- _Tugas 1_
Jawab pertanyaan berikut berdasarkan makalah tentang puasa Ramadhan.
(a) Siapa dosen pengampu mata kuliah tersebut?
(b) Makalah ini berasal dari fakultas apa?
(c) Menurut bagian latar belakang, apa yang dijadikan Islam sebagai kewajiban pertama bagi seorang Muslim?

- _Halaman_
______

Monday, August 15, 2016

MAKALAH PUASA RAMADHAN



FIQIH 1
“PUASA RAMADHAN”
Disusun Guna Untuk Memenuhi Tugas Mata Kuliah : Fiqh 1
Dosen Pengampu : Imam Anas Hadi, M.Pd.i.



Description: Description: Description: Description: Description: http://iainsalatiga.ac.id/web/wp-content/uploads/2013/01/LOGO-AKHIR-copy.png
 








Disusun oleh :
1.      Wakhid Ahmad Kanafi          (111-14-182)
2.      Sarah Faradilla Alfiana           (111-14-198)
3.      Nizar Azim Mustofa               (111-14-200)


FAKULTAS TARBIYAH DAN ILMU PENDIDIKAN
JURUSAN PENDIDIKAN AGAMA ISLAM
INSTITUT AGAMA ISLAM NEGERI
SALATIGA
2015


BAB I
PENDAHULUAN
A.      Latar Belakang
Allah SWT  menciptakan  manusia  agar  mengenal  dan  menyembah-Nya, menunaikan hak-hak rububiyah  dan  uluhiyah-Nya. Karena itu, Islam  menjadikan  penghambaan  (ta’abud  atau ‘ibadah)  kepada  Allah sebagai kewajiban  pertama yang dituntut dari seorang Muslim. Rukun-rukun Islam, yang terdiri dari dua kalimat syahadat, medirikan shalat, mengeluarkan zakat, berpuasa Ramadhan, dan pergi haji ke Baitullah, merupakan  perwujudan dari ta’abud kepada  Allah  SWT.

______

- _Cuplikan Daftar_

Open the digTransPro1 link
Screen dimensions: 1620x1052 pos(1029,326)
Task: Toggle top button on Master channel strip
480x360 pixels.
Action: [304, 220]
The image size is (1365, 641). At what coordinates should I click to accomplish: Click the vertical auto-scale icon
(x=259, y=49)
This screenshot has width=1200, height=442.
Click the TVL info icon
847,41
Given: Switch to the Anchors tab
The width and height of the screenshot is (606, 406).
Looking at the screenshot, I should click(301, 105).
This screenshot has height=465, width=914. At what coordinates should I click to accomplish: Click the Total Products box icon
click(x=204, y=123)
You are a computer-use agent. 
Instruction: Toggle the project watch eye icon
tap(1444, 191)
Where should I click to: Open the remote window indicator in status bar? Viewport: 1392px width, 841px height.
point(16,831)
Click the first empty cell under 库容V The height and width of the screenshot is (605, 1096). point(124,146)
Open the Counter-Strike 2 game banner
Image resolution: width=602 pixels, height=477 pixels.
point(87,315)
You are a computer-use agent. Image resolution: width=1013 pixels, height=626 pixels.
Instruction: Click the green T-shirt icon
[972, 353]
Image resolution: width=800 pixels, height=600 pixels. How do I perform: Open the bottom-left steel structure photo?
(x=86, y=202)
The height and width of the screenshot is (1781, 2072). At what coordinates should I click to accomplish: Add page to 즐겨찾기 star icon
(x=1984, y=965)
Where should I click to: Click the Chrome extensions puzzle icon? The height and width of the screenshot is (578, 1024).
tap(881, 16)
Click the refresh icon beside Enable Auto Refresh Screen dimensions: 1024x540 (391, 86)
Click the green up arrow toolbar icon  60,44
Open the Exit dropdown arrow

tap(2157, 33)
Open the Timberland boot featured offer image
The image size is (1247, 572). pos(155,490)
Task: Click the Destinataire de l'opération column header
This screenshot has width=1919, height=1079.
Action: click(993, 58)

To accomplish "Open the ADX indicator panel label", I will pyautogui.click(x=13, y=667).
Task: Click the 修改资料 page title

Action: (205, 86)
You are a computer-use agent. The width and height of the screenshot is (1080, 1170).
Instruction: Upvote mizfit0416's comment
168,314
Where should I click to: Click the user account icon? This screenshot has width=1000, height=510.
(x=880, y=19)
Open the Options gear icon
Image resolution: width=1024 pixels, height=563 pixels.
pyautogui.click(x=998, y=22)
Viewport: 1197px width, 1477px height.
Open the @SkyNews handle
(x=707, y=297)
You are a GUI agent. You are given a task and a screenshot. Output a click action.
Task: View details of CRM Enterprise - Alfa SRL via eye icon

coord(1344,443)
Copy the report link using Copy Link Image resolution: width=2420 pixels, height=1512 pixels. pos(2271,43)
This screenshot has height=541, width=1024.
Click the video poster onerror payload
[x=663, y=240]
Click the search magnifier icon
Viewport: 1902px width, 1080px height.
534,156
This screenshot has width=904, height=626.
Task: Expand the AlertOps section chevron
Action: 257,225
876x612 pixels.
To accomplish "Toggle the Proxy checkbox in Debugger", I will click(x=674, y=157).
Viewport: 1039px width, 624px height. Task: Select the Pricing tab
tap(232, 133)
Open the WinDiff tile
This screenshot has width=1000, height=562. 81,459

______

- _Tugas 2_
Sunting daftar mulai dari baris yang memuat "Open the Exit dropdown arrow" sampai dengan baris yang memuat "Action: click(993, 58)". Tulis ulang hanya baris-baris itu dengan mengganti "column header" menjadi "column label" tanpa mengubah bagian lain.

- _Contoh Jawaban 1_
(a) Imam Anas Hadi, M.Pd.i.
(b) Fakultas Tarbiyah dan Ilmu Pendidikan.
(c) Penghambaan (ta'abud atau 'ibadah) kepada Allah.

- _Contoh Jawaban 2_
Open the Exit dropdown arrow

tap(2157, 33)
Open the Timberland boot featured offer image
The image size is (1247, 572). pos(155,490)
Task: Click the Destinataire de l'opération column label
This screenshot has width=1919, height=1079.
Action: click(993, 58)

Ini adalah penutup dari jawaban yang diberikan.